[RFC PATCH 1/4] workingset: simplify and use a more intuitive model

Kairui Song <ryncsn@xxxxxxxxx> · Wed, 26 Jul 2023 02:57:29 +0800

From: Kairui Song <kasong@xxxxxxxxxxx>

This basically removed workingset_activation and reduced calls to
workingset_age_nonresident.

The idea behind this change is a new way to calculate the refault
distance which seems working fine in most cases and fits for MGLRU (in
later commits).

Current refault distance is based on two assumptions:
1. Activation of an inactive page will left-shift LRU pages (consider
   LRU starts from right).
2. Eviction of an inactive page will left-shift LRU pages.

Assumption 2 is correct, but assumption 1 is not always true,
the activated page could be anywhere in the LRU list, it only left-shift
the pages on its right. And one page can get activate/deactivated
for multiple times.

And MGLRU doesn't fit with this model, since there are multiple gens,
and pages are getting aged and activated constantly upon gen growth.

So instead we introduce a new idea here, "Shadow LRU Position". Simply
consider the evicted pages are still in memory, each has an eviction
sequence like before. Let the `nonresistence_age` be NA and get
increased for each eviction, so the "Shadow LRU Position" of one evicted
page will be:

    SP = ((NA's reading @ eviction) - (NA's reading @ current))

 +---------------------------------------+==========+========+
 |    *   Shadow LRU    O        O  O    | INACTIVE | ACTIVE |
 +----+----------------------------------+==========+========+
      |                                  |
      +----------------------------------+
      |             SP
  refault page                  O -> Hole left by previously refaulted page
                                * -> The page corresponding to SP

Now since SP simply stands for how much currently workflow could push a
page out of current memory, which also means if the page started on
INACTIVE part, it *may* get re-activated if it right shift SP slots into
the ACTIVE list and still doesn't go exceed total memory, which is:

  SP + NR_INACTIVE < NR_INACTIVE + NR_ACTIVE

Which can be simplified to:

  SP < NR_ACTIVE

And since this is only an estimation, based on several hypothesis and it
actually violates the normal routine of LRU when LRU is working well,
so throttle this by two factor:

1. Previously refaulted pages may leave "holes" on the shadow LRU and
   decrease re-active rate for distant shadow pages.
2. When the ACTIVE part of LRU is long enough, chanllaging them by
   activating one-time faulted inactive page may not be a good idea so
   throttle it by the ratio of ACTIVE/INACTIVE.

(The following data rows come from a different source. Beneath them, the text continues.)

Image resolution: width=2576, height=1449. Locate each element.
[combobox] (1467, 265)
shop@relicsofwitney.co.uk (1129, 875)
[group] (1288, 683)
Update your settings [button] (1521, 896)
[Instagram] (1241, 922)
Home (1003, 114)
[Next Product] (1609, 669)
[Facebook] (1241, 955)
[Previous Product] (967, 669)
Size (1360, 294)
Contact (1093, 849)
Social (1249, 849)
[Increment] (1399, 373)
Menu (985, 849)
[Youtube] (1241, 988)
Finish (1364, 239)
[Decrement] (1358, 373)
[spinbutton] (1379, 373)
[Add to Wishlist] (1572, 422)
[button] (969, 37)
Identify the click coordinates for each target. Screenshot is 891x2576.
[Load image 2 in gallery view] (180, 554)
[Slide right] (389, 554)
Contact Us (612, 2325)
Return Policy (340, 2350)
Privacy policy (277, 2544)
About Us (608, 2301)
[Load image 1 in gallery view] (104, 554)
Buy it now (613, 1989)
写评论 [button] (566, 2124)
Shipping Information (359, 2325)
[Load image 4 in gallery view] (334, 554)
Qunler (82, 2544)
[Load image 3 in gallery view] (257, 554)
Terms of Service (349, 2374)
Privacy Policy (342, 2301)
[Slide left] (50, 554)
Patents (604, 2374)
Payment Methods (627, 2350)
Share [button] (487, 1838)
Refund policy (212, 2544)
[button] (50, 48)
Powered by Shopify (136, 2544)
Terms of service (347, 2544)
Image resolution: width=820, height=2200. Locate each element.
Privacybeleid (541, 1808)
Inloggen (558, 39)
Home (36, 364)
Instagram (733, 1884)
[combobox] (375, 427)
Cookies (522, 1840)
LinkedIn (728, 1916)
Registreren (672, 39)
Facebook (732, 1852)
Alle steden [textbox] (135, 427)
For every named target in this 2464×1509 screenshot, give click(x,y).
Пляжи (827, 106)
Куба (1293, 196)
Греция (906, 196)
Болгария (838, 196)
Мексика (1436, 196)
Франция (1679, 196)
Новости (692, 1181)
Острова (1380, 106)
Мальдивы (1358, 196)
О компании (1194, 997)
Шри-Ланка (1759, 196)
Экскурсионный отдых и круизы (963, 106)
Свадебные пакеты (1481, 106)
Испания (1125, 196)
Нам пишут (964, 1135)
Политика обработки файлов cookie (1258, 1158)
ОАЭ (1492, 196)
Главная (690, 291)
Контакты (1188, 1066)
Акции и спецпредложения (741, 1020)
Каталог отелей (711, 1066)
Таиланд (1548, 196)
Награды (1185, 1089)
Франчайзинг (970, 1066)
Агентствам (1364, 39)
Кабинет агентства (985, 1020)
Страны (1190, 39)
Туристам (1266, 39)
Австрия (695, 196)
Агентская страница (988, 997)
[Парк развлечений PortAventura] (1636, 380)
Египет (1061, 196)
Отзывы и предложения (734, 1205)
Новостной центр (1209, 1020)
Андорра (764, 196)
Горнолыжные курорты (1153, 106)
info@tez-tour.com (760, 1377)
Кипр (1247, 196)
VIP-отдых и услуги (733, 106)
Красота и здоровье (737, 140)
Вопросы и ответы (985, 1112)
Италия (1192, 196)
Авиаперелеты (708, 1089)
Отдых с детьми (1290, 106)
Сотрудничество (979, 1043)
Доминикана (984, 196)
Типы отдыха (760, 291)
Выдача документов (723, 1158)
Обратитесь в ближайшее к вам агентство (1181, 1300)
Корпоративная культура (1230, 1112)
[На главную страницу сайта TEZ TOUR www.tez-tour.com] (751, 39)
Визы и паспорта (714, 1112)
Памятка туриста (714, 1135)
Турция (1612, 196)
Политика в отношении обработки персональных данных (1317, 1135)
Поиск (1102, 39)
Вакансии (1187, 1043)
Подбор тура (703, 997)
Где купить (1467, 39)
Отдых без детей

Combined all above, we have:

Upon refault:
- If ACTIVE LRU is low, check if SP < NR_ACTIVE to check for
  re-activation.
- If ACTIVE LRU is high, check if
  SP < min(NR_ACTIVE, NR_INACTIVE) / (exponential ratio of ACTIVE / INACTIVE).

This is simpler than before since no longer need to do lruvec operations when
activating a page, and so far, a few benchmarks shows a fair result.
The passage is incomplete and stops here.